━━━━━ Entries provided ━━━━━

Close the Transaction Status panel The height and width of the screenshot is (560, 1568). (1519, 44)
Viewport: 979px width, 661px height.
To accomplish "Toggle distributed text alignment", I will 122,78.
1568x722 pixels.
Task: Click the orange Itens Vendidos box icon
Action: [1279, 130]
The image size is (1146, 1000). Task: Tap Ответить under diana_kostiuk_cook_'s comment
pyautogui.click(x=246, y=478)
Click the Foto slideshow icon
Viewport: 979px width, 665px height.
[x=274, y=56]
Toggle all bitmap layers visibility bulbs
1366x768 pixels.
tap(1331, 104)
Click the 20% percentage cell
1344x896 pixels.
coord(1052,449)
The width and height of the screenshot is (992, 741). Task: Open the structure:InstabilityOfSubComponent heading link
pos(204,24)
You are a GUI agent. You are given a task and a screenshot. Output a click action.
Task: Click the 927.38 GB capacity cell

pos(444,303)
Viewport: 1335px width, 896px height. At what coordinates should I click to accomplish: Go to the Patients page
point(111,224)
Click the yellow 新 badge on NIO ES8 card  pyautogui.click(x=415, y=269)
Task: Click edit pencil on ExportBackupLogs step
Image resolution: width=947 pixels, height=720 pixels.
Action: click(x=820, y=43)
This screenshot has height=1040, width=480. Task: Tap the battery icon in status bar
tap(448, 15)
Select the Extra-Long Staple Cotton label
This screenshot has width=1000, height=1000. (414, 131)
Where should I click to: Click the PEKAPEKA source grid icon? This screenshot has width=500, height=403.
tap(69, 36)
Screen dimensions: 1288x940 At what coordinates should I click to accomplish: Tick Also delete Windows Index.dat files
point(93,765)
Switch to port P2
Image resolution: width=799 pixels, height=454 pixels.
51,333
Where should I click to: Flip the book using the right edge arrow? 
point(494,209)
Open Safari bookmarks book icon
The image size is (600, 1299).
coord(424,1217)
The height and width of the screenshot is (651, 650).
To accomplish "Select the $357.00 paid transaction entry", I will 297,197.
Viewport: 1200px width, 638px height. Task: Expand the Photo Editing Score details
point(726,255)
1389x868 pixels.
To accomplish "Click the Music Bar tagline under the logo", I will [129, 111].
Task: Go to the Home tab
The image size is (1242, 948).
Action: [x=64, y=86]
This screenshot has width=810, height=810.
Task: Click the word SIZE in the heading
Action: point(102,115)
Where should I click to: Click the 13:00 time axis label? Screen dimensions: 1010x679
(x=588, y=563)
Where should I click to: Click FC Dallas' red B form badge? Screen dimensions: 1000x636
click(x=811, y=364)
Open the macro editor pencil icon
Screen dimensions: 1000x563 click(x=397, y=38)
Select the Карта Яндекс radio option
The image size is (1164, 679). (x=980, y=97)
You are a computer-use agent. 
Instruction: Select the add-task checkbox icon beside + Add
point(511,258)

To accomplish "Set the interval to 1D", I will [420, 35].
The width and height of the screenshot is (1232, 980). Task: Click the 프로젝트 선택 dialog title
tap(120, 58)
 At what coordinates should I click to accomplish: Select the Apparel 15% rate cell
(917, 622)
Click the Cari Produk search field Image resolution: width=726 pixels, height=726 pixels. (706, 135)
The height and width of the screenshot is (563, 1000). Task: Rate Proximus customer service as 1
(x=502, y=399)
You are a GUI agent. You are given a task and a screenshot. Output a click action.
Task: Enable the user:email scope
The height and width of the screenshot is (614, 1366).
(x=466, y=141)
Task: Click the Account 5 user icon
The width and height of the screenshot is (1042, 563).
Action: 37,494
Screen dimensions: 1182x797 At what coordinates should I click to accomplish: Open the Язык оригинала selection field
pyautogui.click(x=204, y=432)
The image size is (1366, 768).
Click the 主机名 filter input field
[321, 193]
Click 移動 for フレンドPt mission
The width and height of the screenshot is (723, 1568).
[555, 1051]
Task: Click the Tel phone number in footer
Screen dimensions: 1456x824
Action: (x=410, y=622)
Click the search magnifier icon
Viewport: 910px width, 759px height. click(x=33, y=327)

━━━━━

* Task goal
Return, word for word, the lines of the data above from the line with "Task: Click the 927.38 GB capacity cell" through the line with "Click the yellow", inclusive.

* Problem solution
Task: Click the 927.38 GB capacity cell

pos(444,303)
Viewport: 1335px width, 896px height. At what coordinates should I click to accomplish: Go to the Patients page
point(111,224)
Click the yellow 新 badge on NIO ES8 card  pyautogui.click(x=415, y=269)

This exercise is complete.